Exercise: From the entries below, give the number of lines where the word "entry" occurs, and nothing else.

Dataset entries:
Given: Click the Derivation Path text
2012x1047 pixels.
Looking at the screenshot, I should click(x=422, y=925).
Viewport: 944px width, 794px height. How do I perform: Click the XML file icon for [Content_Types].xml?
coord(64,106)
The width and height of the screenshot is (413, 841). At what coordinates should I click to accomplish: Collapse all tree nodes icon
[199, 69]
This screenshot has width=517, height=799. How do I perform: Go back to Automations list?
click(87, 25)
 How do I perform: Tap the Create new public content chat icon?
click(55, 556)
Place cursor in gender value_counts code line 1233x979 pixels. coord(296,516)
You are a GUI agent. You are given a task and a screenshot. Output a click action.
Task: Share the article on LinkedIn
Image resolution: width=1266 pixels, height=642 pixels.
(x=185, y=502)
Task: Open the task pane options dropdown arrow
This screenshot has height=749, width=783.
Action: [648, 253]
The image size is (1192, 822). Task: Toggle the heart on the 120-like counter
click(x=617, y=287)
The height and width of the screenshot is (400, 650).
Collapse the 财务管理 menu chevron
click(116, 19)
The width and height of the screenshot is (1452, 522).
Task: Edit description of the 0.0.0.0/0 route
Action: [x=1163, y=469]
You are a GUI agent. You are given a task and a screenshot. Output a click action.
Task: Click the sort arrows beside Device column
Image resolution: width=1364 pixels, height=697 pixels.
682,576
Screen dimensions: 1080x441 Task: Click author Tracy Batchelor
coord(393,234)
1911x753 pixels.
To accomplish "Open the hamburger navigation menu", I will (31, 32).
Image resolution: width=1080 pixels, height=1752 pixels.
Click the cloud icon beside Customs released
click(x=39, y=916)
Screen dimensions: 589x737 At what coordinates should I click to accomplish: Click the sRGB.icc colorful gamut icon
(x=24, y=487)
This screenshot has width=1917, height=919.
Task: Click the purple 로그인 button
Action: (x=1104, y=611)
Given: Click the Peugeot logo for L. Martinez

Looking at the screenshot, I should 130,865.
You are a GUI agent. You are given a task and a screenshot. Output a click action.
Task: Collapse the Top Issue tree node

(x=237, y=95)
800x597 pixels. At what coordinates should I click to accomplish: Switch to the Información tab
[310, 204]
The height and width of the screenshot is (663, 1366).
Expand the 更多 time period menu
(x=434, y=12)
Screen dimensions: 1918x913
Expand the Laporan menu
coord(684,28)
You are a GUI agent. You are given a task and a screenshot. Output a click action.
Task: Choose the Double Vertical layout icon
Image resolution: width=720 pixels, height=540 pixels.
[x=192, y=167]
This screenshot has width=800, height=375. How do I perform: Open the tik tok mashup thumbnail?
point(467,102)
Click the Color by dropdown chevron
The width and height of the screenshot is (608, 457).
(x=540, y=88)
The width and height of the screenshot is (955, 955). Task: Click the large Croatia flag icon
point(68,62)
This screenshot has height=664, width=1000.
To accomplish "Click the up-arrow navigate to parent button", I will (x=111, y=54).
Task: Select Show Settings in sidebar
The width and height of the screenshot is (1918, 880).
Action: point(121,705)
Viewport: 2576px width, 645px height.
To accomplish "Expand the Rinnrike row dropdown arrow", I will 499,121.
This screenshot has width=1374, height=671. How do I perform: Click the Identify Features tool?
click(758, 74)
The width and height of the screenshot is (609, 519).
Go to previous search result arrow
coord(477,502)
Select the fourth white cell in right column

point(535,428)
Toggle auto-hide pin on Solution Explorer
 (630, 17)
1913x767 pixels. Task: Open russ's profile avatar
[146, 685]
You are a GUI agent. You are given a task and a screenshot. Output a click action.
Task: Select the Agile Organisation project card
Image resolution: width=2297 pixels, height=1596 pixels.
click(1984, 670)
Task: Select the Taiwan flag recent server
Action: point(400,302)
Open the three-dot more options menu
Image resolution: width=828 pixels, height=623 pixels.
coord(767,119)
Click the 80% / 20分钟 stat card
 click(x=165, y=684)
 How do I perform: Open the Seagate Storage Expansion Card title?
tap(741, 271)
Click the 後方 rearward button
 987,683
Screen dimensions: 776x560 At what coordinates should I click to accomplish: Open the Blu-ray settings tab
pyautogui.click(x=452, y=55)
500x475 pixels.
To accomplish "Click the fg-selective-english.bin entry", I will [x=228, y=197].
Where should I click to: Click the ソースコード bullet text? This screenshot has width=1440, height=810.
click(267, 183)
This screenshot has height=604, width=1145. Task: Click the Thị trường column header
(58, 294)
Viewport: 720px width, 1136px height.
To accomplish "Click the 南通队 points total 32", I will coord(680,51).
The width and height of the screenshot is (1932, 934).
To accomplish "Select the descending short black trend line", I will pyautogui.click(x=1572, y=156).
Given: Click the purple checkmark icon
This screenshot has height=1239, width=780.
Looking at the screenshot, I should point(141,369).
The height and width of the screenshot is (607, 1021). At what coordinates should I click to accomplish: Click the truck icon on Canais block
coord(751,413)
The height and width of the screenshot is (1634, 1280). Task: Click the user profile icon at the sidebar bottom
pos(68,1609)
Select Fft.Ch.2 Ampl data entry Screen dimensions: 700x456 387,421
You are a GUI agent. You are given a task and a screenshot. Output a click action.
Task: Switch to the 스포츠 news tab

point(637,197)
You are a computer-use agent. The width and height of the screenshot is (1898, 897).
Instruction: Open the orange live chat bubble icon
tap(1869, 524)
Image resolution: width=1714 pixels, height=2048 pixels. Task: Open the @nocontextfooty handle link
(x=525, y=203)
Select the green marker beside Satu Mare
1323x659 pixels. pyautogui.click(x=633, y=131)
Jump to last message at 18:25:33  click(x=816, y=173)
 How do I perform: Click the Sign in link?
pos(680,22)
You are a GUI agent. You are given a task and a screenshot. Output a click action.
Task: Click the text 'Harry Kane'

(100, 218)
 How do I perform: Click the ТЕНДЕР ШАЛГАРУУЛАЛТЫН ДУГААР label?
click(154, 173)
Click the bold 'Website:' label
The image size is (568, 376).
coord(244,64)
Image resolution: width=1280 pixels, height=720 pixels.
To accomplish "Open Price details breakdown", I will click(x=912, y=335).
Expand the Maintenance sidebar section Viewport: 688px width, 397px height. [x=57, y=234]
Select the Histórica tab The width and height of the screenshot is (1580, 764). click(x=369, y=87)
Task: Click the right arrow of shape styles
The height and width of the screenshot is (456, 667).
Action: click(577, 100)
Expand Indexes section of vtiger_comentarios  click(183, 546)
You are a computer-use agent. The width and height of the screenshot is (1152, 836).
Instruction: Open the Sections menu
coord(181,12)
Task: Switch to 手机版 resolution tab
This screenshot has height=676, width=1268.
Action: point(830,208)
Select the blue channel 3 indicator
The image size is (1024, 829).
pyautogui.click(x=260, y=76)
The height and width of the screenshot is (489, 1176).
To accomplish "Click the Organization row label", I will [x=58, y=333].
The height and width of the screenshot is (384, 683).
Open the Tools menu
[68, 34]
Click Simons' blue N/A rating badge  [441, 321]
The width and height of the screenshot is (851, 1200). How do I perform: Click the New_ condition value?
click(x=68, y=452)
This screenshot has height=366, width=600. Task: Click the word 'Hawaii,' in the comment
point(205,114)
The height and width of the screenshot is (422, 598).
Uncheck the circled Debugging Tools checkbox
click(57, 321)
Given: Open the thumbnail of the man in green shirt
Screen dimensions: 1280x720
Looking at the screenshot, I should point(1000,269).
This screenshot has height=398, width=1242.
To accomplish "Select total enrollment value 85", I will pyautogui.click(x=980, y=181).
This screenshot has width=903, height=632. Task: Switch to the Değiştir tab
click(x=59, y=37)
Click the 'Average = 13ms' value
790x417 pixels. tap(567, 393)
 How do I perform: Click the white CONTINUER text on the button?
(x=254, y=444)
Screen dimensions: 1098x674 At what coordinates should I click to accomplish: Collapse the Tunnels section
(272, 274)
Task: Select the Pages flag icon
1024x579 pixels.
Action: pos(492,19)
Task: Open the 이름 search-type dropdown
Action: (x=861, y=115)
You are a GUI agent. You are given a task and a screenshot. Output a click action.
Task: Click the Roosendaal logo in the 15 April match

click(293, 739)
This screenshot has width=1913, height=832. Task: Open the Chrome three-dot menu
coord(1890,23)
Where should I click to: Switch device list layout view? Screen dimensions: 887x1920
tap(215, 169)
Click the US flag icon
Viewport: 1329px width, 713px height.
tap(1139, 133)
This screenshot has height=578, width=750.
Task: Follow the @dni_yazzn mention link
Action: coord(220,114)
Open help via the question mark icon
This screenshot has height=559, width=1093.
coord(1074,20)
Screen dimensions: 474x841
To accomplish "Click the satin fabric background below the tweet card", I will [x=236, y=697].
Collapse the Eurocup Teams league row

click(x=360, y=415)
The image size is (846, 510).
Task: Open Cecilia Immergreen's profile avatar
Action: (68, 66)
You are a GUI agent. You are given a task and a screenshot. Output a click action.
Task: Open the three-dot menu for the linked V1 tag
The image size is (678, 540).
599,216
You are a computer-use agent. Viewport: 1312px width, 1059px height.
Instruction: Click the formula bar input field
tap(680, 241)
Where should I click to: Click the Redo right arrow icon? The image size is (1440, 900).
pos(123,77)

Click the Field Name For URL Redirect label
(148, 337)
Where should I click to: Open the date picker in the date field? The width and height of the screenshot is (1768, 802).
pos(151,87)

Task solution: 2